Wolf stressed that the G7, including the United States, is no longer the main economic force in the world. “If you take China, India, Russia and the BRICS countries, these countries generate a total world share of 35%. G7 has dropped to about 28%,” Wolf said in the podcast.

He added that Trump’s tariffs inadvertently strengthened the gold coins, saying: “What you are doing is your hothouse fashion, developing the BRICS countries into an increasingly larger, more integrated and successful alternative to the Western economy. We are watching historic moments.”

Please read also: “This will not be a world war, this will be an economic war”: Trump sends new warning to Putin

India’s tariffs on us on Russian oil are not as good as

Wolf said that despite U.S. pressure suggests New Delhi refused to stop buying Russian oil, which indicates a shift in the balance of electricity. “But for those with some humor, it will be a wonder of America, like the tough guys in the world, like what it actually does is shoot itself.”

New Delhi criticized Washington’s actions as “unfair, unreasonable and unreasonable.”

Wolff explained that U.S. actions, including tariffs, could bring India and other BRICS members closer together. “If you close the U.S. to India through high tariffs, India will have to look elsewhere to sell its exports. What you are doing is to develop the BRICS countries into an increasingly larger, more integrated and successful alternative to the Western economy,” he said.
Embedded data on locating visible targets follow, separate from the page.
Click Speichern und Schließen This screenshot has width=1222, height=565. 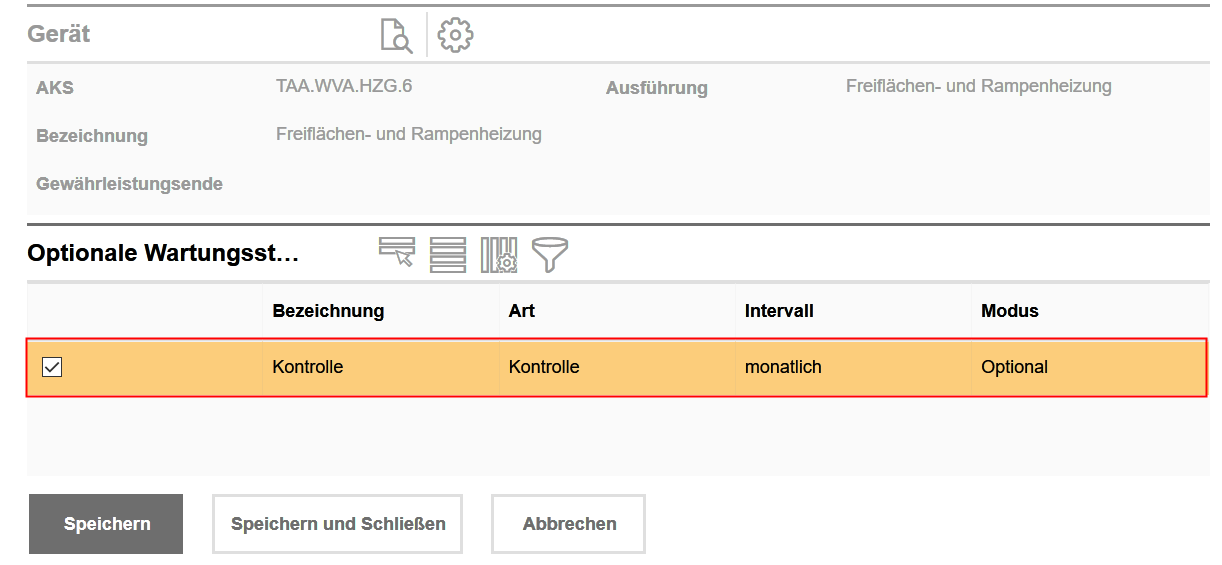[338, 524]
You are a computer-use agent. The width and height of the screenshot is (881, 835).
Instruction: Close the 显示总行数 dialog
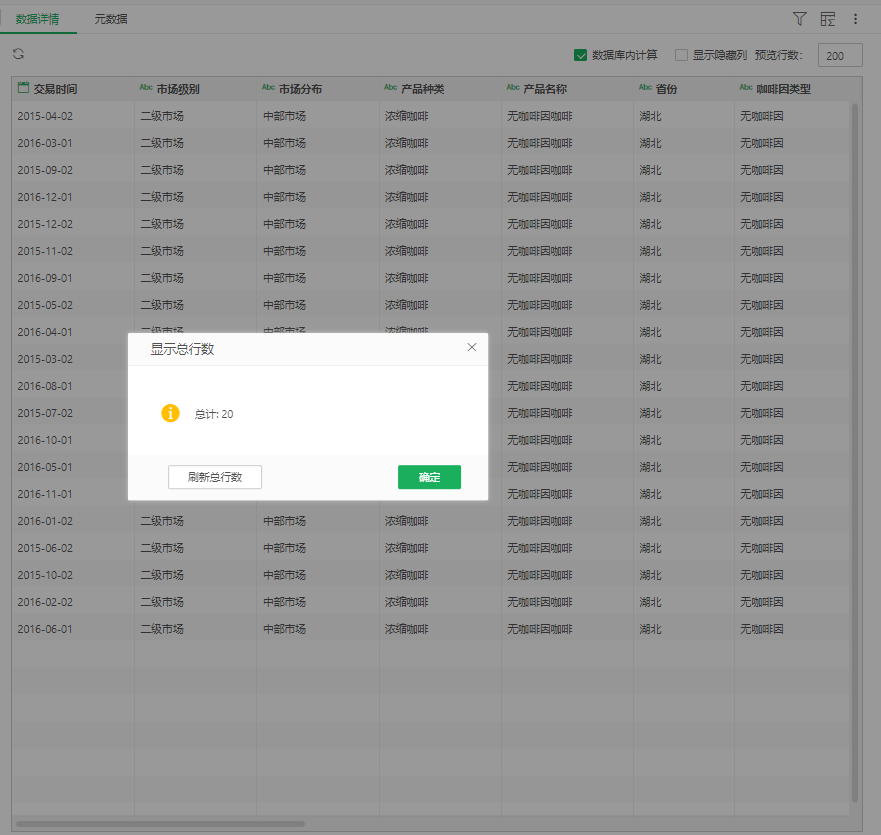(x=472, y=347)
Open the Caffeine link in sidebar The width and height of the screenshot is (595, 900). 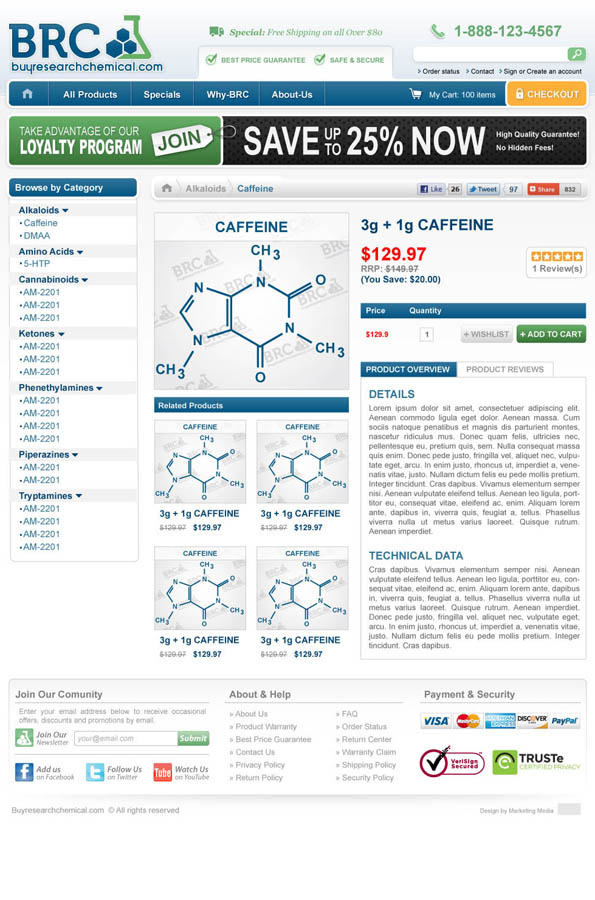point(40,223)
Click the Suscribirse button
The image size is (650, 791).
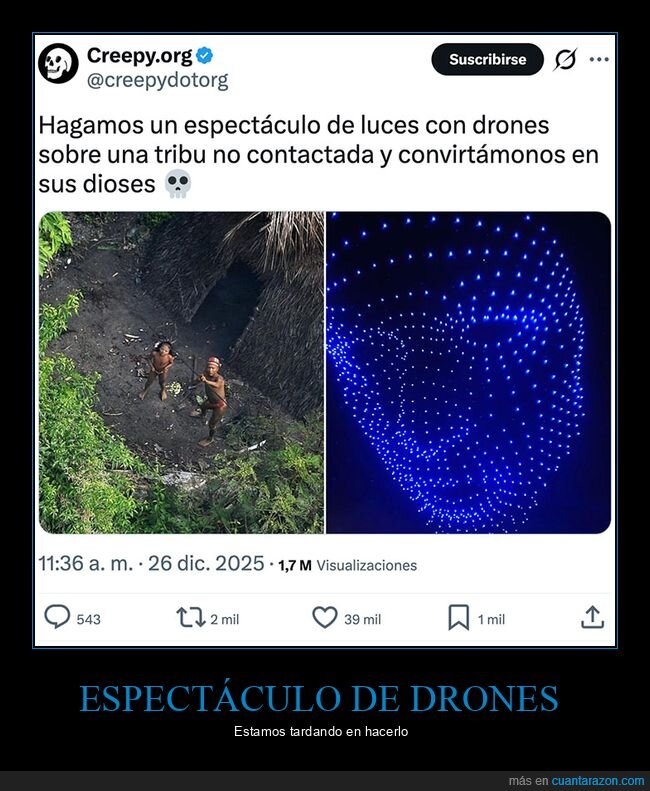tap(488, 60)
The economist also highlighted the rise in U.S. debt, now at about $36 trillion, a growing weakness. He noted that countries like China are reducing holdings in U.S. Treasury bonds and doubts about how long Washington can rely on foreign loans.
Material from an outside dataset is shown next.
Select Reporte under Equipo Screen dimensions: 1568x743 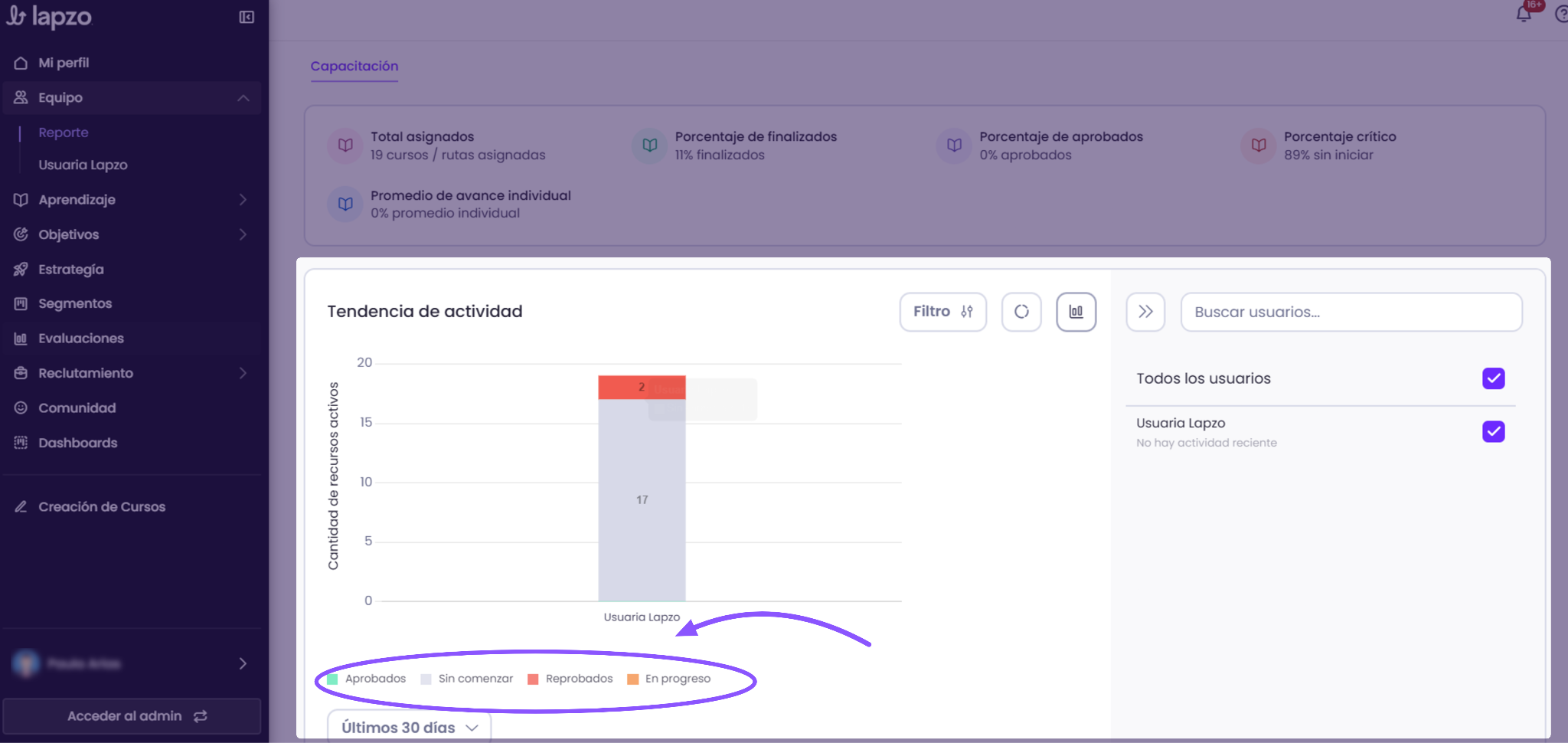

Please read also: “Tariffs are so high, your head is about to spin”: How Trump claims he promotes India-Pakistan ceasefire

Why U.S. tariffs may not restore domestic manufacturing

Wolf said that tariffs could restore U.S. manufacturing during the Trump administration debate, “Any company that makes goods in Brazil or China or India will decide to spend money to transfer production back to the U.S. It doesn’t make sense at all.”

He added: “There are 4.5% of the people in this planet whose country cannot tell the other 95% of life, what to do, where to go. It is not sustainable and we have to face it.”